§ JOB
Can you revise the lines from the one with "You are a GUI" up to and including the one with "Image resolution: width=1490", putting "a single action" in place of "one action" and leaving everything else unchanged?

§ MATERIALS PROVIDED
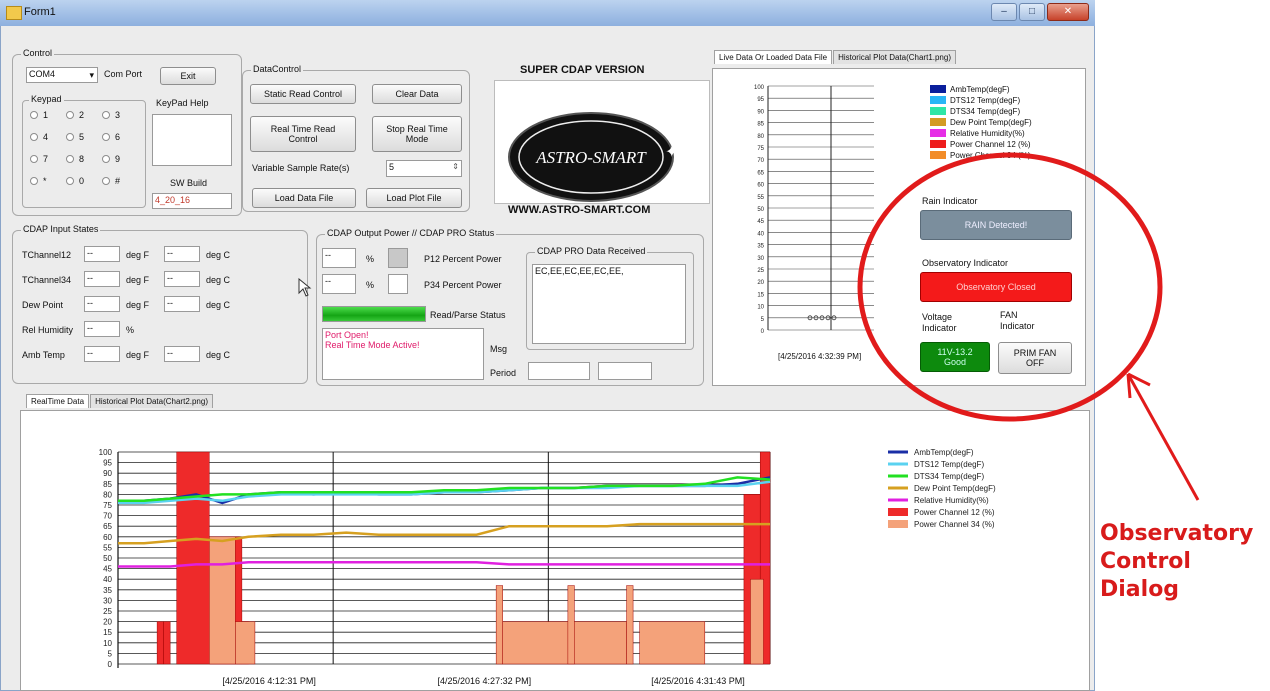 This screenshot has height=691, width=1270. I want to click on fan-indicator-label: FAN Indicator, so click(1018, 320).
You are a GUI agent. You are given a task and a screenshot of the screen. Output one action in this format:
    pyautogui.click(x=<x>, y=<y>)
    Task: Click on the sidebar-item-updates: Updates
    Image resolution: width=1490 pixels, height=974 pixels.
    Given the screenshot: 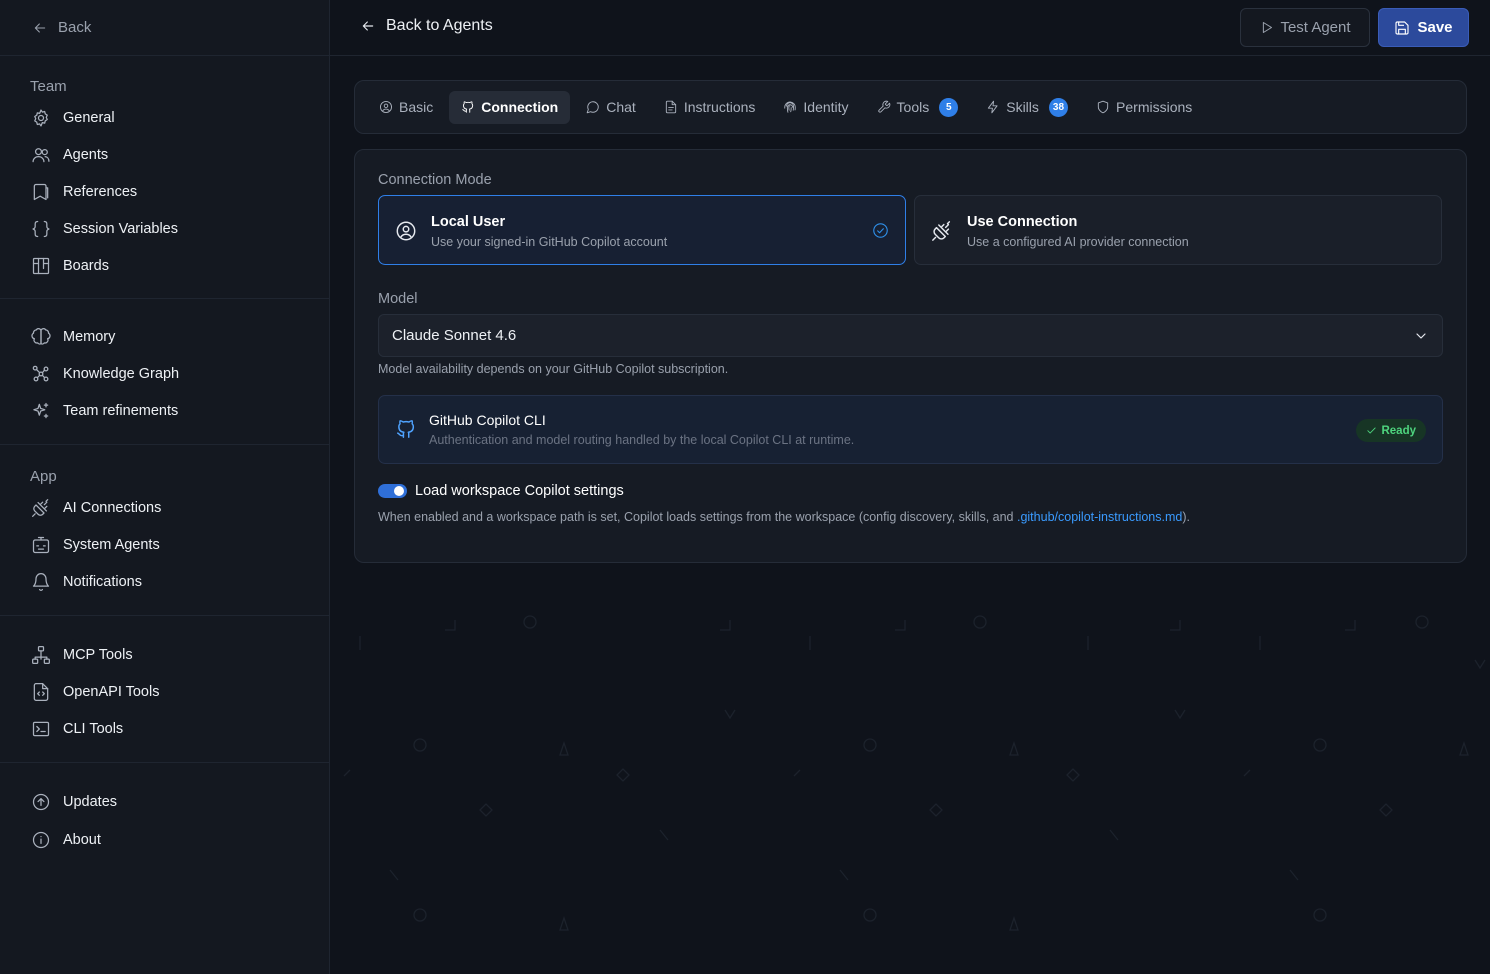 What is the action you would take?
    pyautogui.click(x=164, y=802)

§ SOLUTION FOR THIS TASK
You are a GUI agent. You are given a task and a screenshot of the screen. Output a single action in this format:
    pyautogui.click(x=<x>, y=<y>)
    Task: Click on the sidebar-item-updates: Updates
    Image resolution: width=1490 pixels, height=974 pixels.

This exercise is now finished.